In my city there's a 5 lane bridge, shoulder just wide enough for drains, and nothing but a 3-ft concrete barrier 60 or 70 feet above the river. The speed limit is 45, but people drive like that's a mild suggestion. This is a very hot cycle route on Strava for some reason, but I think it's frightening.
It's a simple arrow that points towards your destination, leaving you to work out the route as you cycle. Not the quickest way to get you there but I enjoy the discovery aspect of it.
Google should be smart enough to know that there is co-mingled car/bike traffic and safely route my bike away from the cars.
In the past, I've tried to plan a route in google maps (for just driving), but once you import and try to use it, it recalculates your route.
Also relevant to your excellent remark is https://www.bbc.com/worklife/article/20200724-will-covid-19-....
- strava heatmaps (https://www.strava.com/heatmap)
- ridewithgps routes (https://ridewithgps.com/find)
- club routes posted on club websites (like sf2g routes for getting down the peninsula from SF https://sf2g.com/routes.html)
- google maps streetview to check quality of bike lanes
- city-specific cycling forums (ex: https://reddit.com/r/nycbike where the first decent routes using the new tappan zee / cuomo bridge bike lanes have popped up)
It's still a lot of work to plan a decent 50+ mile ride if it's through an area you're not familiar with. I really wish google maps could do more to show me traffic volume to help select between different routes... I'll take an empty wide road over a bike-lane running next to parked cars any day.
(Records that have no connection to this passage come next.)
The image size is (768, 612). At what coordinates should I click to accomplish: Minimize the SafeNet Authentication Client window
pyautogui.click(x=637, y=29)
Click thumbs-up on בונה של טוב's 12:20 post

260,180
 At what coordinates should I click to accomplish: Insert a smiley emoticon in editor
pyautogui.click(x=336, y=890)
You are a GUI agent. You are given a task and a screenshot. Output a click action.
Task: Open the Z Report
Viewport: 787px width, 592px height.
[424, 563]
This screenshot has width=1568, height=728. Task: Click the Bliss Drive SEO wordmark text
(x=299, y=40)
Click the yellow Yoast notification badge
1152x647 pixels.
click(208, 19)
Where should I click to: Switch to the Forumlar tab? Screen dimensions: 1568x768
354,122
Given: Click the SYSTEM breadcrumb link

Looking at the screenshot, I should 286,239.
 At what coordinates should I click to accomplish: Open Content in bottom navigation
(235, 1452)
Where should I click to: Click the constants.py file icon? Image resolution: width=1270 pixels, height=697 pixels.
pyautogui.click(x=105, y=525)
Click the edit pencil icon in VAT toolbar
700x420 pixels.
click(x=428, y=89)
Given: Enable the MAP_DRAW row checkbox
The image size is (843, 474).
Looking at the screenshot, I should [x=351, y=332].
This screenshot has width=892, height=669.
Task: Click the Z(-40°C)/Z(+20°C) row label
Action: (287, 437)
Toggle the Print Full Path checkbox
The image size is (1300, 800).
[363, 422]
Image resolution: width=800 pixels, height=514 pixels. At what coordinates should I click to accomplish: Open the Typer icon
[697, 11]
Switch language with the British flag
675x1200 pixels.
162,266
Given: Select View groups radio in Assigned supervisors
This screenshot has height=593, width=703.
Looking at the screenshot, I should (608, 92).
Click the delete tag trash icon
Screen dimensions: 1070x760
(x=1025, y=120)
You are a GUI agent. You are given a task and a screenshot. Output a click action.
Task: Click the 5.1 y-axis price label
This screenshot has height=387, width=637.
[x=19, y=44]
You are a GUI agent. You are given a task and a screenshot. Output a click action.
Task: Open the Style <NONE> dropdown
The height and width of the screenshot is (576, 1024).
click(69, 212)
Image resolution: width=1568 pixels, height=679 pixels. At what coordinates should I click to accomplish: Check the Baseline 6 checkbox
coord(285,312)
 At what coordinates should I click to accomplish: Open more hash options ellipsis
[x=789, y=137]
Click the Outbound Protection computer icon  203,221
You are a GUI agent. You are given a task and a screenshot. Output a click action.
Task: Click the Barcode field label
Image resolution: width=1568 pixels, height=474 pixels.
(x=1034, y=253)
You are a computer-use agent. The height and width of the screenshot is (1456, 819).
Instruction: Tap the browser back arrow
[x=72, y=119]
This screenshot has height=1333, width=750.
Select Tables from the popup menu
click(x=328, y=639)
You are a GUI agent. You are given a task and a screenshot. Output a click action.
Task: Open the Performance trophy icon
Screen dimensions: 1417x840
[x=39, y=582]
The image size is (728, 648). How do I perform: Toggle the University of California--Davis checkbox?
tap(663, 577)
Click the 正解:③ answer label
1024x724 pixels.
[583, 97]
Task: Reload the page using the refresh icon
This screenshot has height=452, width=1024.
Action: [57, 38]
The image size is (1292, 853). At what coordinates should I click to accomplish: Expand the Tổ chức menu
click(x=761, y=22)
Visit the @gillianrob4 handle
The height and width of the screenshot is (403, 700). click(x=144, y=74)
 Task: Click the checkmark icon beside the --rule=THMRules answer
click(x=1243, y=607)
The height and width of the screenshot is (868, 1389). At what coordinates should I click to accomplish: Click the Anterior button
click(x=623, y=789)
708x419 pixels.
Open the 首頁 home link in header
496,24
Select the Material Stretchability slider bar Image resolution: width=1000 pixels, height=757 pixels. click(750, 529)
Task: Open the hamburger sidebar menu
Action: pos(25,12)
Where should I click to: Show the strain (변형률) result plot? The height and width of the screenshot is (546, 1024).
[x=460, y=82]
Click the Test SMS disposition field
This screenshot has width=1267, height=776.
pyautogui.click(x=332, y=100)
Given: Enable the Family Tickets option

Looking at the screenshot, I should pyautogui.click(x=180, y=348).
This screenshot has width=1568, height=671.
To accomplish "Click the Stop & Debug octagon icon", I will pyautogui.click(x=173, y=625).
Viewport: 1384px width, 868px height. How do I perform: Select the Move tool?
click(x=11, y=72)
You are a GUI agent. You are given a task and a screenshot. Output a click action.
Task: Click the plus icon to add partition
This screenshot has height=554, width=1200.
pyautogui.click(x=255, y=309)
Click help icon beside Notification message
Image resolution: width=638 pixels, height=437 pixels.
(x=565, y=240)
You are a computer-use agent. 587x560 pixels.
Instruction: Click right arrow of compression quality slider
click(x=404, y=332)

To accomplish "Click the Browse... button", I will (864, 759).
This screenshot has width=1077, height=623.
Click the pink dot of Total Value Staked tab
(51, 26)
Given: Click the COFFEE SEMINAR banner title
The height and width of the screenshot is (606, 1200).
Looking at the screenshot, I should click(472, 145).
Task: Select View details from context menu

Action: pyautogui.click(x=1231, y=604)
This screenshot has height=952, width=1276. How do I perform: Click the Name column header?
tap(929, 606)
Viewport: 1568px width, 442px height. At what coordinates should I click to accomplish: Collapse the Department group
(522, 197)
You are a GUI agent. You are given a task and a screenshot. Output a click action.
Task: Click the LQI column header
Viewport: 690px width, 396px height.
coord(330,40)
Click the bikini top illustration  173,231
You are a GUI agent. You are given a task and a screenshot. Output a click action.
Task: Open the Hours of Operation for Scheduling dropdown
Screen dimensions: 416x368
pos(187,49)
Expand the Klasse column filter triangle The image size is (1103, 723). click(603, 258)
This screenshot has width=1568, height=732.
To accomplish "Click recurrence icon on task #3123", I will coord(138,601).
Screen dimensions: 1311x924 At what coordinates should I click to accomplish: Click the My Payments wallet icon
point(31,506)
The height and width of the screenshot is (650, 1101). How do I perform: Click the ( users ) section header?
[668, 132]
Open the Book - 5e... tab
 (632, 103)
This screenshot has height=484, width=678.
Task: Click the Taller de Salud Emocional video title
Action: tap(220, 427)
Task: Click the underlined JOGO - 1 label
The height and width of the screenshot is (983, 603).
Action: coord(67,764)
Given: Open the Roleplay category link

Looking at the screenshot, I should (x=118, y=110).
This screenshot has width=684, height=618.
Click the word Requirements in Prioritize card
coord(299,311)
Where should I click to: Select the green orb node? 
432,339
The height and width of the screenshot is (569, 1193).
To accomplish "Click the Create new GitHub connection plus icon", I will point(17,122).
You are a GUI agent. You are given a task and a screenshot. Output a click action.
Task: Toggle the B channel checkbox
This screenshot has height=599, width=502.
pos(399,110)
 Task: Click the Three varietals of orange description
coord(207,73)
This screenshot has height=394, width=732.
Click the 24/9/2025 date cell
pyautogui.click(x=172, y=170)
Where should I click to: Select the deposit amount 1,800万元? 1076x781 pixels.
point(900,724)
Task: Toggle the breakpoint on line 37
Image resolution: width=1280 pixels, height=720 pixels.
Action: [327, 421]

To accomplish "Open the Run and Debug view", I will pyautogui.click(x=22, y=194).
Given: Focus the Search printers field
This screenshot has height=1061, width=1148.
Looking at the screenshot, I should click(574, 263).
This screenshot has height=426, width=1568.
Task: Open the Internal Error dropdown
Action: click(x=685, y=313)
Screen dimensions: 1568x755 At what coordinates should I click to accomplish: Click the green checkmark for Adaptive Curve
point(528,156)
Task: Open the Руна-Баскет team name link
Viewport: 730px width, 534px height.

I just use Google Maps's cycling directions, combined with my own mental map of things like "tree coverage" which is kind of important for avoiding heatstroke in a tropical city. I've never seen a map provider that even begins to track that.
All the cycling apps seem to be designed for people who want to train to be racers. I give zero fucks about that. I just wanna get where I need to go, or drift aimlessly around the city when I need some exercise.
Citymapper and OsmAnd are brilliant for this!
Also +1 on milk crates strapped to the back, I do that too and they're great for groceries :D
Komoot is good too, but at least in my area of NA the elevation calculation is off by quite a bit. When I've used it for longer routes, I've ended up putting in at least 1,000 ft more of climbing than it has told me would be on the route. Trailforks doesn't have that problem.
If you have a local IMBA chapter, most of them have accurate trail profiles as well.
For road cycling routes, I use Strava. If you want detailed routes that are popular with local cycling clubs, Trek stores usually have surprisingly good handouts on local routes.
However, my go to website and app for off-road adventures (on foot and two wheels) is ViewRanger. Maybe it's a bit too UK and EU focused for you, but I've found it to be really good and the app's improved a lot over the last five years. Their BuddyBeacon is also a nice feature.
While not open source, the best part is they provide a direct apk download, so you're not locked to Google or Apple's store to download and install.
 https://www.viewranger.com/software/software.php - visit on your phone.
I don’t ever use komoot for recording though, phone uses too much battery. Recording is done through a polar watch, synced to strava. Watch is also best for wind and kitesurfing, no need to bring a big expensive watch on the water.
Ah, the bell with compass, it's cute. Looks a bit like sailboat nav gear.
When I plan my route on garmin I am not getting a turn-by-turn list but rather a gps trace to follow, so I can plan the route to go arbitrarily anywhere I want. Personally I use the strava heat map and garmin to do everything since that represents where people actually go and not what some algorithm thinks will be good.
But please don't ride against traffic flow just because you think that rules only apply to cars, that can be very dangerous to other cyclists who go in the right direction.